BUFFALO, N.Y. -- Jason Botterill has no second thoughts over leaving the defending champion Pittsburgh Penguins while they are in the midst of yet another playoff run.
The lure of returning to the Buffalo Sabres, an organization with which Botterill ended his playing career, and the opportunity to make his mark as a first-time general manager outweighed the close ties he established and two championship teams he helped build over the past 10 years in Pittsburgh.
"It's emotional, but at the end of the day, it's not a decision at all," Botterill said shortly after being hired Thursday. "I am 100 percent ecstatic about being here and being part of this organization right now and being back in Buffalo."
And, the now-former Penguins associate GM joked, he's still in line to win a third championship ring a day after the Penguins advanced to the Eastern Conference finals with a 2-0 win over Washington in Game 7 of their second-round series.

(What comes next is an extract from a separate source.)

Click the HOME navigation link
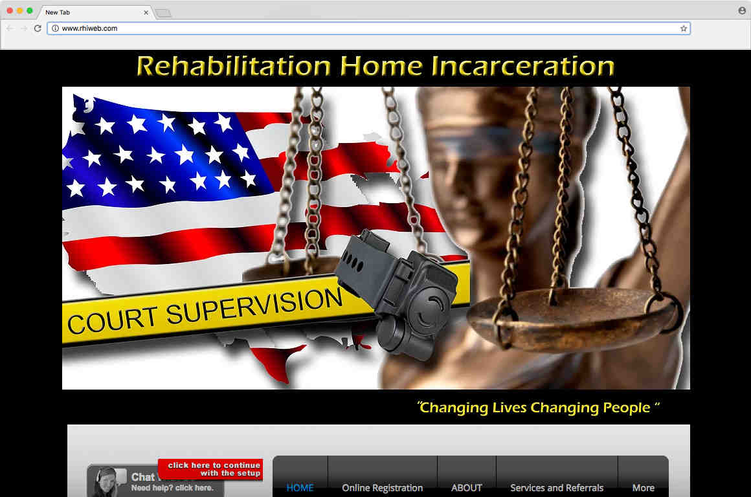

The Sabres are counting on the vast experience Botterill, 40, gained in working his way up the Penguins' ranks to rub off on a franchise in the midst of a six-season playoff drought and a team that owner Terry Pegula criticized for lacking structure and discipline.
Botterill takes over three weeks after GM Tim Murray and coach Dan Bylsma were fired in Buffalo's second front-office housecleaning in 3½ years.
In being groomed by both current Penguins GM Jim Rutherford and his predecessor, Ray Shero, Botterill oversaw a wide variety of responsibilities, including contract negotiations, salary-cap management and player development.
The Penguins have referred to Botterill as the "key architect" of their 2009 and 2016 Stanley Cup-winning teams.
As GM of the Penguins' AHL affiliate in Wilkes-Barre/Scranton, Botterill was particularly credited for hiring Mike Sullivan to coach the AHL team before the start of the 2015-16 season. Sullivan coached Wilkes-Barre/Scranton to a championship.
"He's pretty much done everything you can do in hockey," Pegula said of Botterill. "He's been through the wars with the Pittsburgh organization. It just shows by his track record of what he's accomplished."
The Sabres ended their search process a week ago, delayed only by waiting for the Penguins to complete their playoff series. Buffalo interviewed at least seven candidates, including Penguins assistant GM Bill Guerin and Nashville's Paul Fenton.
Botterill was a candidate for the Sabres' job in 2014, when former team president Pat LaFontaine hired Murray.
He now takes over a team that stagnated under Murray. With a 33-37-12 record, Buffalo finished last in the Atlantic Division, 26th overall, and with two fewer wins than last season.
It's also a bit of a homecoming for Botterill, who grew up in Winnipeg. He closed his playing career in the Sabres organization. He played 38 games with the Sabres in 2002-04 and retired after suffering a concussion eight games into the 2004-05 season with Rochester, Buffalo's American Hockey League affiliate.
Botterill reflected on his time in Rochester as being influential because it led him to see the importance of player development.
Though the Sabres at the time were struggling after the franchise was purchased by Tom Golisano out of bankruptcy in 2003, their AHL team was stocked with young talent. The group included goalie Ryan Miller, forwards Thomas Vanek and Jason Pominville, and defenseman Brian Campbell, all of whom would eventually become the core of a Sabres team that reached the East finals in both 2006 and '07.
To transform the Sabres, Botterill is placing an emphasis on rebuilding a Rochester team that has not won a playoff round since his final season with the Americans.
Buffalo's cupboard isn't entirely bare. Murray brought in several key assets, including center Jack Eichel, who was selected with the No. 2 pick -- one behind Edmonton's Connor McDavid -- in the 2015 draft.
Botterill particularly mentioned Eichel and O'Reilly as reasons he's excited about the Sabres' potential.
"You look around the National Hockey League, people are craving for centermen like O'Reilly and Eichel," he said. "And the fact that we have them here, it's a good feeling."
Botterill's top priorities include hiring a coach as well as getting a handle on organizational needs to prepare for both the NHL and expansion drafts next month.
Botterill didn't go into detail about his plans for the coaching search other than to say he won't be pinned down on whether the candidate has previous NHL experience. He said he intended to take his time and meet with numerous candidates and have a coach in place before the draft on June 23.
Two potential candidates include current Penguins assistants Rick Tocchet and Jacques Martin.